Data science is more client-side as data visualisations will often need to be relayed to other teams or individuals within a business or organisation.
The general idea here will be to show and present important trends and characteristics of the data in order to answer a hypothesis.
Features can be studied and analysed together as a whole or in isolation. The process works directly with the problem proposed at the start of the data project.
For example, a weather prediction system will look at how different variables interacted to produce any given weather event. These can be analysed to discover how strong or weak they were as a predictor of the event.
Once the data has been visualised and explored, machine learning modelling can begin to take place.
For example, a data project aiming to predict an extreme weather event will need to take into account the variables that combined in order to create that event, measuring their development throughout time. A predictive model will be able to predict the progression of the sequence that precedes the extreme weather event taking place. This is more clearly related to science in its involvement of query, hypothesis and theory.
Data scientists working with models will also need to understand common modelling problems such as data leakage and overfitting.
The sample data used to build and train models will need to be heavily scrutinised and models will need to be tested and re-tested on different samples before they are exposed to new data in the real world.
What About Data Analysts?
Data analysts could be considered the third broad type of data practitioner. Data analysts tend to work very closely with clients and their strategies and will have an in-depth knowledge of the business or project itself. It’s a broad remit that covers elements of data science but less so engineering, and requires more mathematical or statistical skills and fewer programming skills.
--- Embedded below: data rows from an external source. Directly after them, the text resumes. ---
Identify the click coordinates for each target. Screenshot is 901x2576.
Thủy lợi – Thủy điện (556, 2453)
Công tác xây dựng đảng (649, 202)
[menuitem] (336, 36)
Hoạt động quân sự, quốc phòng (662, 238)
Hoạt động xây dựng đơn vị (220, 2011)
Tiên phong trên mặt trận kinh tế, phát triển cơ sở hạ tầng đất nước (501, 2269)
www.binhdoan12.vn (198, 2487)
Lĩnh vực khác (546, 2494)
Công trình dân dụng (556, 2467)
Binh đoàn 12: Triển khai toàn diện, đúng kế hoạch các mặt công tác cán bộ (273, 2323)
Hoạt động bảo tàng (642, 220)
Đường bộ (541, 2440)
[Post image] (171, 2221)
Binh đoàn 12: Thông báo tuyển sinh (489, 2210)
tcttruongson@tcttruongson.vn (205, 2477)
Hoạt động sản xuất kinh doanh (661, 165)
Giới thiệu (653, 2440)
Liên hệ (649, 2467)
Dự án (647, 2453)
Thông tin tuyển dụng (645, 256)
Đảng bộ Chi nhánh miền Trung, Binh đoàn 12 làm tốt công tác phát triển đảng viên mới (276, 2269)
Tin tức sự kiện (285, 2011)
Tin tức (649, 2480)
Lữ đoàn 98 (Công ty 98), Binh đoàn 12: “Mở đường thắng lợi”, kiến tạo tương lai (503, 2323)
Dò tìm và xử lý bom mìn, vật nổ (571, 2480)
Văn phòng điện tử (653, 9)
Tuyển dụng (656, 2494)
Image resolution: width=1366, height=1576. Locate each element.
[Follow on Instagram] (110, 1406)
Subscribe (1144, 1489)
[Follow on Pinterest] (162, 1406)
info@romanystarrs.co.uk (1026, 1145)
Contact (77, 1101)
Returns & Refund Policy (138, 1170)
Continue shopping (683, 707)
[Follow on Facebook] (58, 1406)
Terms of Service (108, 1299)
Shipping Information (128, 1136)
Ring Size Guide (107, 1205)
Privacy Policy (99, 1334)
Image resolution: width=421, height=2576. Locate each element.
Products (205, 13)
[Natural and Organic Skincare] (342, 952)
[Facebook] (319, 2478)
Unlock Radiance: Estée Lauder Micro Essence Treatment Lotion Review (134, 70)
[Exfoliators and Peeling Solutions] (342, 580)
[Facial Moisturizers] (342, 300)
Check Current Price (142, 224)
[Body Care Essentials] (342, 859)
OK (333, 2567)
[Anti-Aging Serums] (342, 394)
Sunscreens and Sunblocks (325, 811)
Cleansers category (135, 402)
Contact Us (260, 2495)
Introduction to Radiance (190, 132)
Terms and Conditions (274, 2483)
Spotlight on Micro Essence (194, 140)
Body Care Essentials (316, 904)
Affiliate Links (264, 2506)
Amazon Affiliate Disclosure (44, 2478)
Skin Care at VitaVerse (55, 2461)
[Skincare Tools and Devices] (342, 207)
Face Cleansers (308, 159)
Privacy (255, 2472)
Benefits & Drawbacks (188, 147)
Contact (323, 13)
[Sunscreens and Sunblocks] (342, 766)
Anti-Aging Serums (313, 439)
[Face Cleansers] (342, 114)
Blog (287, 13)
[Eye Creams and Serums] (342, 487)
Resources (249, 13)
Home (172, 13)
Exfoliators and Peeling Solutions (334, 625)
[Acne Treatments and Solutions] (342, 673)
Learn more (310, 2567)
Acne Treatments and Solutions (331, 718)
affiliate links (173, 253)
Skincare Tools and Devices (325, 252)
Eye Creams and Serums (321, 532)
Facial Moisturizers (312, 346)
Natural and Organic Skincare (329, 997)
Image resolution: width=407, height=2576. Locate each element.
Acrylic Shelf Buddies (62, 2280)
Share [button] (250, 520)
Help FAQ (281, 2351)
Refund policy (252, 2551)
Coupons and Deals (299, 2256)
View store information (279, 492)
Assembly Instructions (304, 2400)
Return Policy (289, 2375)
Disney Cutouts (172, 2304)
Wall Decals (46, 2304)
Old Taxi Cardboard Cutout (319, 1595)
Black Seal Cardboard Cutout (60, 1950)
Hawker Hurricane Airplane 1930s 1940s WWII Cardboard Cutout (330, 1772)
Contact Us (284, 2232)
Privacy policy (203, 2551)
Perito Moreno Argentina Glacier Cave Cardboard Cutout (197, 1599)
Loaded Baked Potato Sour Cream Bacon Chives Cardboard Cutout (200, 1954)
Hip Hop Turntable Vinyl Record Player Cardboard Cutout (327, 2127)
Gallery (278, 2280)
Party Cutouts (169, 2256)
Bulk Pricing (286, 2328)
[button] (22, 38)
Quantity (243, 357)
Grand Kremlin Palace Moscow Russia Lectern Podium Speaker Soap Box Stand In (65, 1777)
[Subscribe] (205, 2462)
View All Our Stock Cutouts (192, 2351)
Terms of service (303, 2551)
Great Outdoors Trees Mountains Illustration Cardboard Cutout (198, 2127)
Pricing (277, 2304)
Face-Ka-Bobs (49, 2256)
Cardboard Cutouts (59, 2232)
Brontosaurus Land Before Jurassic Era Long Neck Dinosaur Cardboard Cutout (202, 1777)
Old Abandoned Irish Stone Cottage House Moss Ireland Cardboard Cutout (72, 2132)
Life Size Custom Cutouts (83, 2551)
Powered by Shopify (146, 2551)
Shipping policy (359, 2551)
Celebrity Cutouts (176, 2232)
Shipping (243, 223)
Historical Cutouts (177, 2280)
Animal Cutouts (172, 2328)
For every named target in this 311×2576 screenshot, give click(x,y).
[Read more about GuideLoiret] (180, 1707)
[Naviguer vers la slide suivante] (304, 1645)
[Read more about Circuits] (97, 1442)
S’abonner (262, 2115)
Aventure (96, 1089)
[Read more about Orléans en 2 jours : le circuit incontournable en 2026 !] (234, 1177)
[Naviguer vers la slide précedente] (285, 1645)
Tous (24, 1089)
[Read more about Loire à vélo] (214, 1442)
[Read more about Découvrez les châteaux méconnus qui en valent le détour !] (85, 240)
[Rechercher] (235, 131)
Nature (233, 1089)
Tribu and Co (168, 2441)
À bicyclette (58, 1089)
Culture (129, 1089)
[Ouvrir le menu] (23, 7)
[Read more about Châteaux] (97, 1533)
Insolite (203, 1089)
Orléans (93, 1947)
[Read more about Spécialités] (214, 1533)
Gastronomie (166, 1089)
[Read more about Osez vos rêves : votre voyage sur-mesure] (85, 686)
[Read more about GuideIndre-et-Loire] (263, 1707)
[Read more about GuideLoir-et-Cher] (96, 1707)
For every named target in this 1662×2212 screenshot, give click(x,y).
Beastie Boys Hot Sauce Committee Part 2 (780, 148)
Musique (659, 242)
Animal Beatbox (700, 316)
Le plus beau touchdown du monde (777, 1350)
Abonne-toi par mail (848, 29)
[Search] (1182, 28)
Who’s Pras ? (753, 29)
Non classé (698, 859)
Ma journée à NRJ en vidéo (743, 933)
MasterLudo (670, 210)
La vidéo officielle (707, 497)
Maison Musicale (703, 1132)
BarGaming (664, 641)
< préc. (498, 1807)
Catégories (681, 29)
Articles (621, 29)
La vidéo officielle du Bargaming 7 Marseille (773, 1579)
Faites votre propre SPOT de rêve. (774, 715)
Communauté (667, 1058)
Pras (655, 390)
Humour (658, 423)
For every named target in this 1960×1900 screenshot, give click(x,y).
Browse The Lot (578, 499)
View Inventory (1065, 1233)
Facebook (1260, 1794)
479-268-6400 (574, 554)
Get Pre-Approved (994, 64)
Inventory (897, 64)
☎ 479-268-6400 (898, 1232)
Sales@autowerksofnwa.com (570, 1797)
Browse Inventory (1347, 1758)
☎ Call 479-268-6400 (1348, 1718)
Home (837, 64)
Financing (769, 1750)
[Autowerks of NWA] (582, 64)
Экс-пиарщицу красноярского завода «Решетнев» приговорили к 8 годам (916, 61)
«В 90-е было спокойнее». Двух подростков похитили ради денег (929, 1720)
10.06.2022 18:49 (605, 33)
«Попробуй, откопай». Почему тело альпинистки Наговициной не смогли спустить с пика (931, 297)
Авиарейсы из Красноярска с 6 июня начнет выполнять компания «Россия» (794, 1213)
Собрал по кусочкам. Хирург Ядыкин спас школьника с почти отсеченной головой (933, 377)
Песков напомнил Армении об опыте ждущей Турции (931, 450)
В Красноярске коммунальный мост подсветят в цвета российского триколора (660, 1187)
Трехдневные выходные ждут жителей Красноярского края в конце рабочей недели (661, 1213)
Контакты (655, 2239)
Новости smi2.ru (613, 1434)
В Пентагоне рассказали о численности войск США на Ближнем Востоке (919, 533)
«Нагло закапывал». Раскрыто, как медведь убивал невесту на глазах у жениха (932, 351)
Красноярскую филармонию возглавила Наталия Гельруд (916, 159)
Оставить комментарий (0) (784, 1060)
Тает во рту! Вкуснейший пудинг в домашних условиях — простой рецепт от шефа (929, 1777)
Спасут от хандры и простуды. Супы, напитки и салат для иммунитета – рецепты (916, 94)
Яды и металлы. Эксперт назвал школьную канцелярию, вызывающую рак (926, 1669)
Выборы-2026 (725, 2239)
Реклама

Data analysis skills are required for both data engineers and data scientists as there will be numerous opportunities to pull up information about data, making informed decisions about what aspects to tune, explore, optimise, etc.
Data engineers primarily work with data infrastructure and architecture closer to the bottom line, or data source, whilst data scientists primarily work with analysis and modelling closer to a scientific hypothesis.
Data engineers and data scientists work in collaboration. Of course, it may be the case that one individual performs the roles of both the data engineer and data scientist, and this is probably the most common set up on small to medium-sized data projects.
As projects grow, niche specialisms may become increasingly in-demand and in the case of AI and machine learning, a new set of specialisms open.